[Data Boundary: Start]

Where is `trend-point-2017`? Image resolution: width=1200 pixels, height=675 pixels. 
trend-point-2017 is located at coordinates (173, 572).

[Data Boundary: End]
[Data Boundary: Start]

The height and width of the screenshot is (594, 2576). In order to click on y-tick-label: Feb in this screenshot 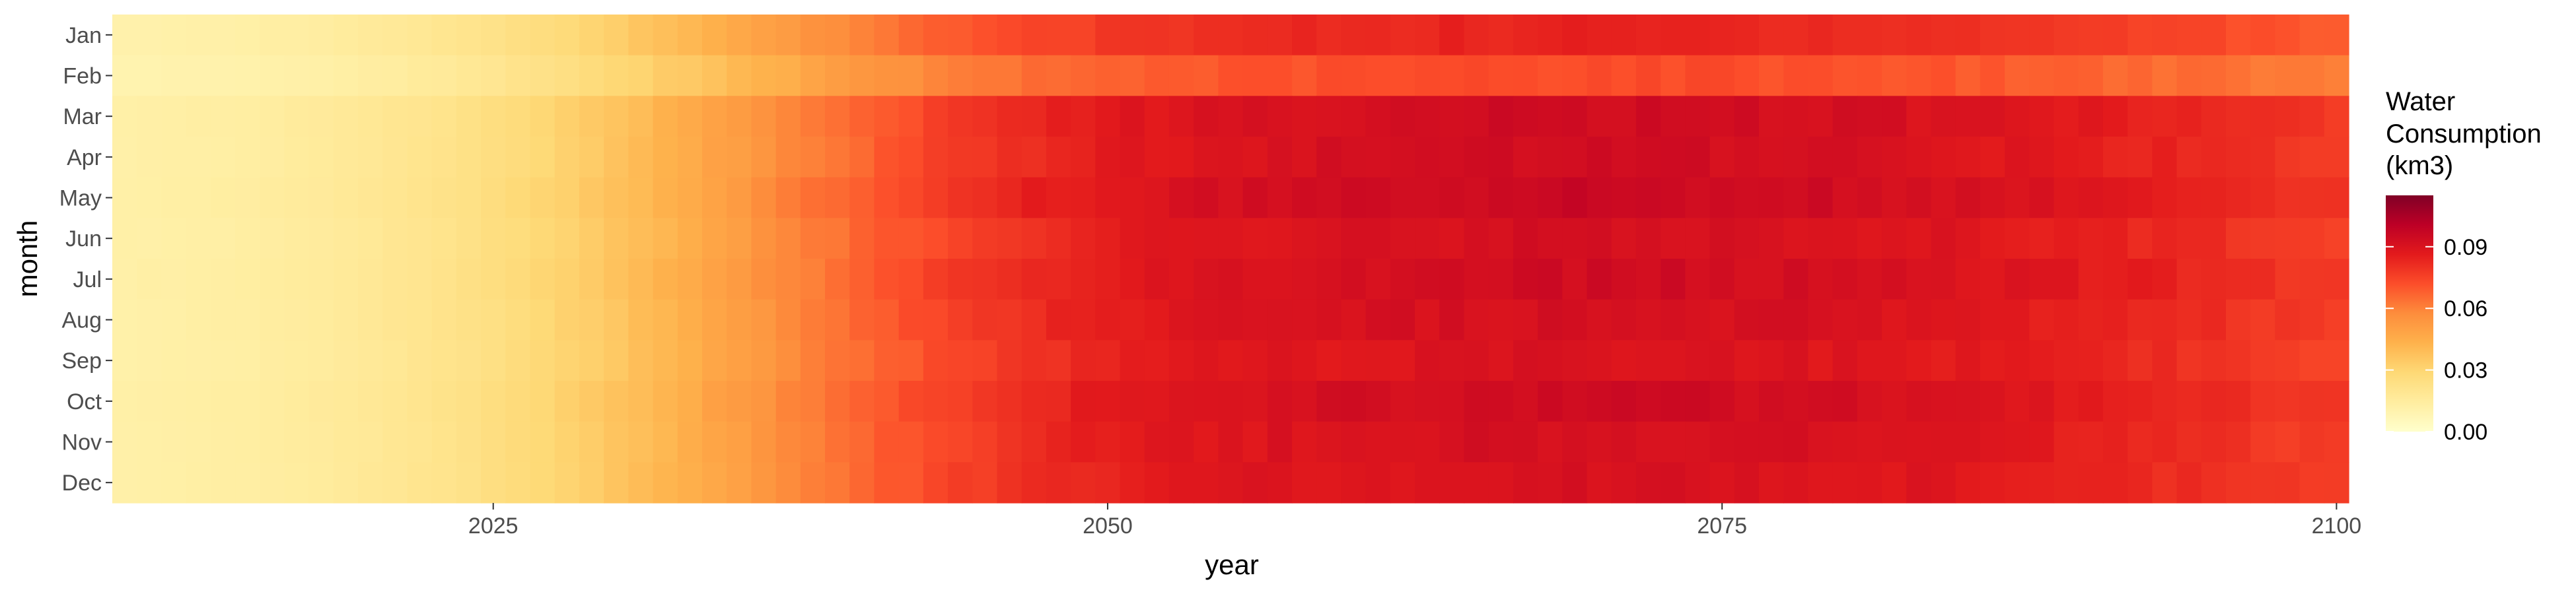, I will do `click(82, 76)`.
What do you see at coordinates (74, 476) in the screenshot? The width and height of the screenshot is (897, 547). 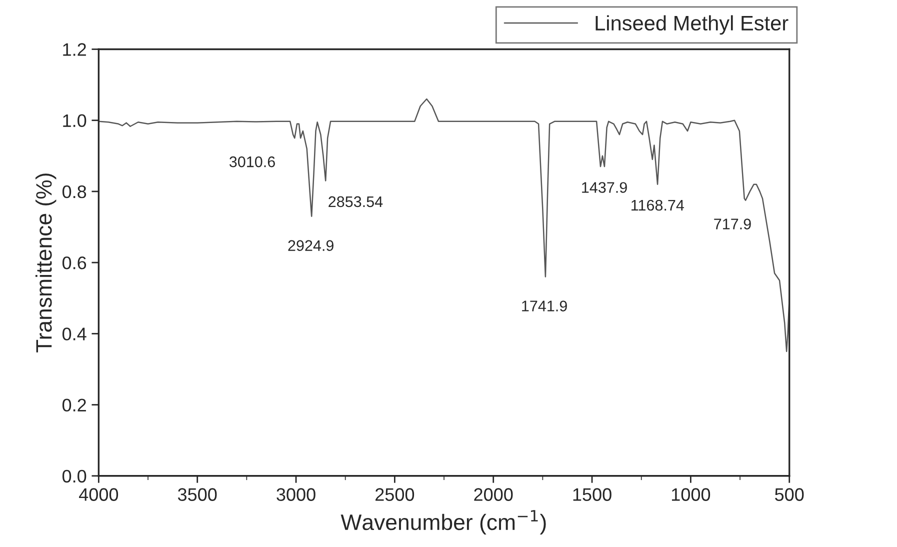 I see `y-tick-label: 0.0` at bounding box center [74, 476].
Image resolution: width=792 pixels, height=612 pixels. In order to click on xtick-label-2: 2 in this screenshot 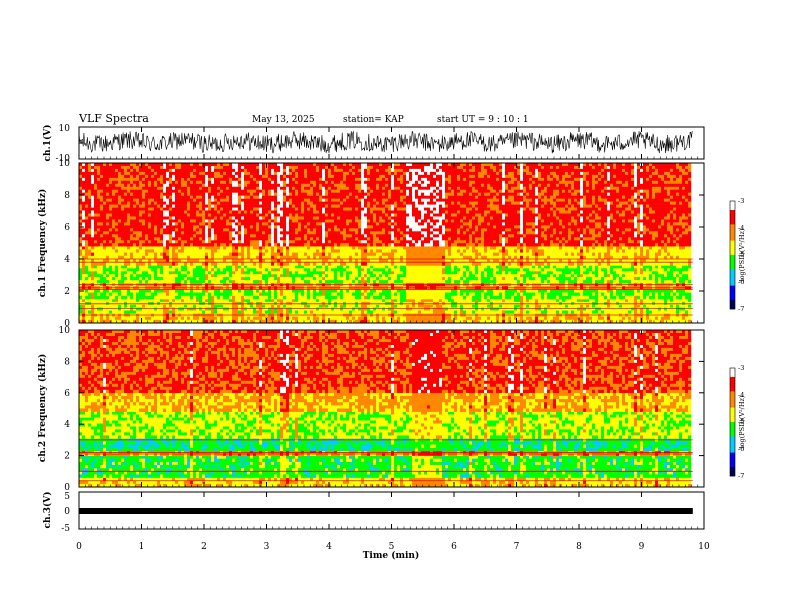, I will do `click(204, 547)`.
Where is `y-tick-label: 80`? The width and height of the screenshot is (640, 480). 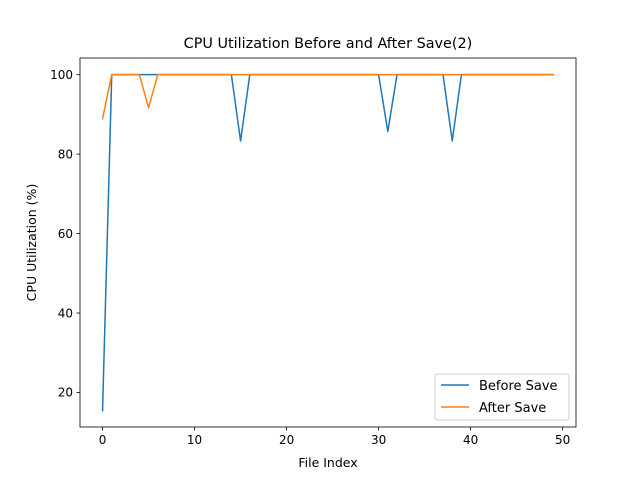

[Data Boundary: End]
[Data Boundary: Start]

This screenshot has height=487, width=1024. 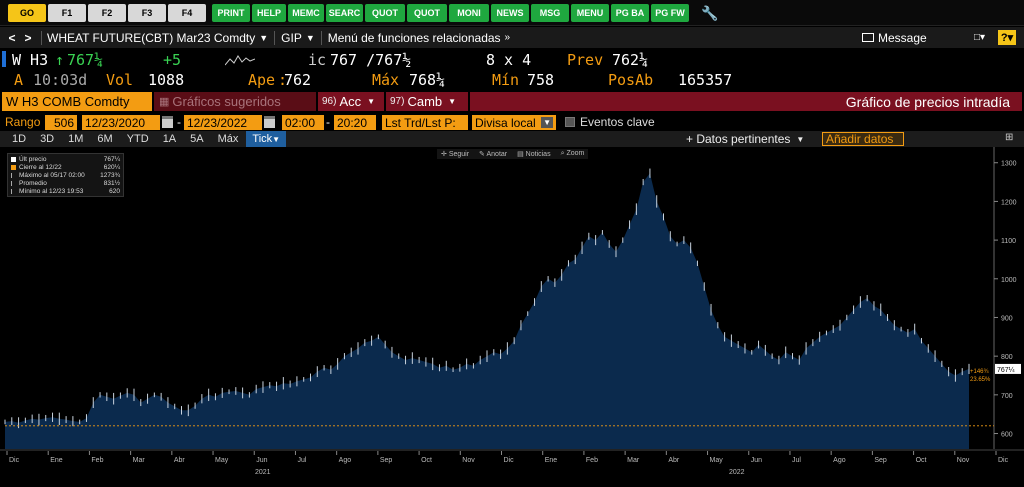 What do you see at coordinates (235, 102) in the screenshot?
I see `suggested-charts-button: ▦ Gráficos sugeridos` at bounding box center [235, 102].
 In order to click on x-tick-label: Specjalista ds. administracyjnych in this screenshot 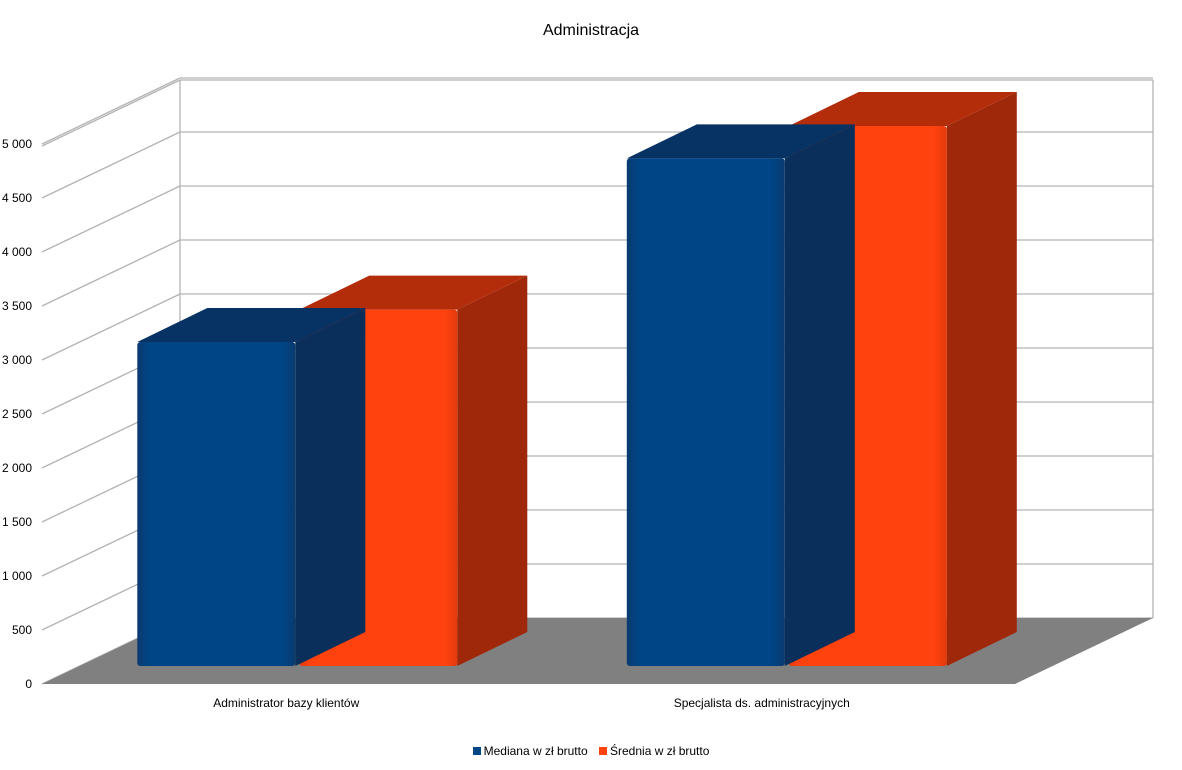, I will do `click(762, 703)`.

[Data Boundary: End]

▶ [Problem requirements] Copy out, character for character, the stretch of the data above from the line containing "pixels, height=675 pixels." through the line containing "trend-point-2017 is located".

▶ [Result of this task]
Where is `trend-point-2017`? Image resolution: width=1200 pixels, height=675 pixels. 
trend-point-2017 is located at coordinates (173, 572).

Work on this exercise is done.